Supplied records:
* start *

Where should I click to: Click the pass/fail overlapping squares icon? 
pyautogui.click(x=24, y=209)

* end *
* start *

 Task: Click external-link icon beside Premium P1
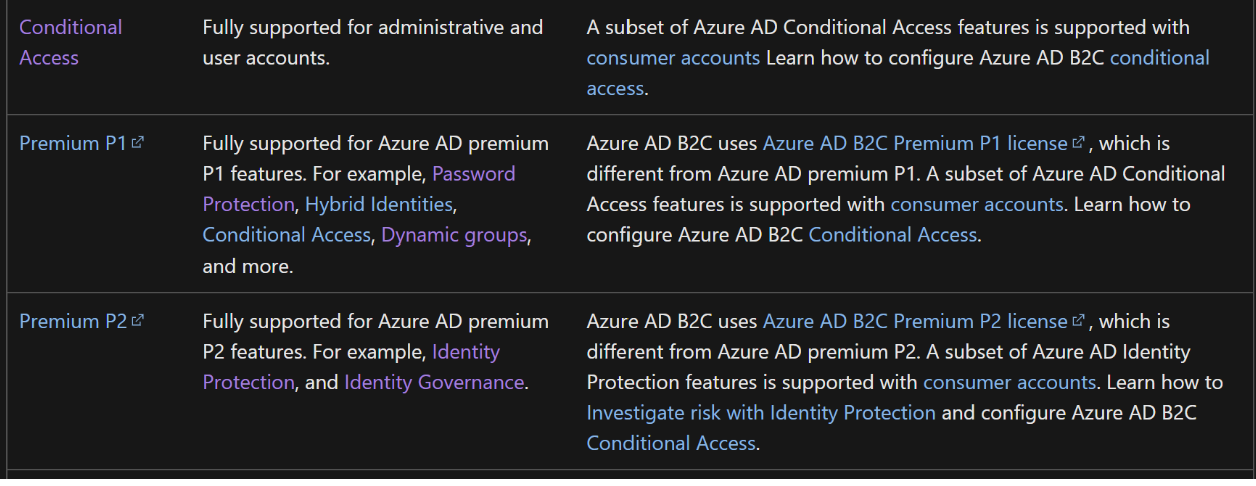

* end *
* start *

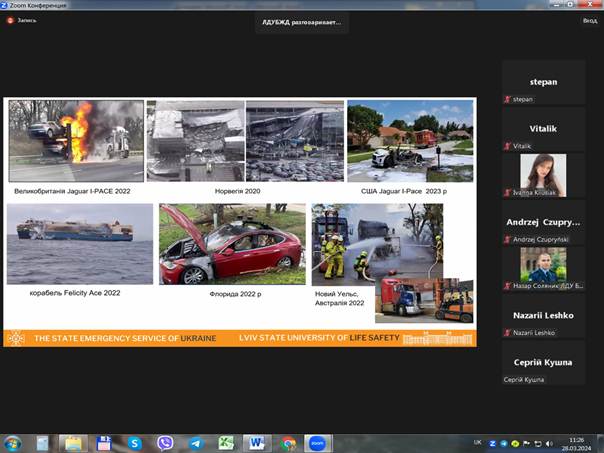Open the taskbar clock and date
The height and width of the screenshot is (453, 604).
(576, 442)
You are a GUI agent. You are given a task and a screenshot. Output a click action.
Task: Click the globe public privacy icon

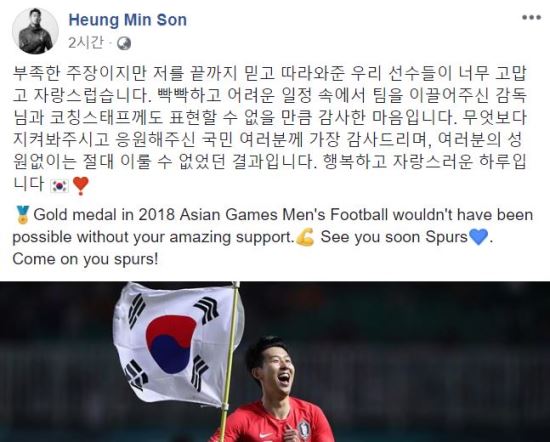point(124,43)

* end *

Given request:
Set out the material from the line containing "You are a GUI" through the line containing "point(124,43)" as a numbered list, skipping blank lines and leaving out the pictures.

Answer to this task:
1. You are a GUI agent. You are given a task and a screenshot. Output a click action.
2. Task: Click the globe public privacy icon
3. point(124,43)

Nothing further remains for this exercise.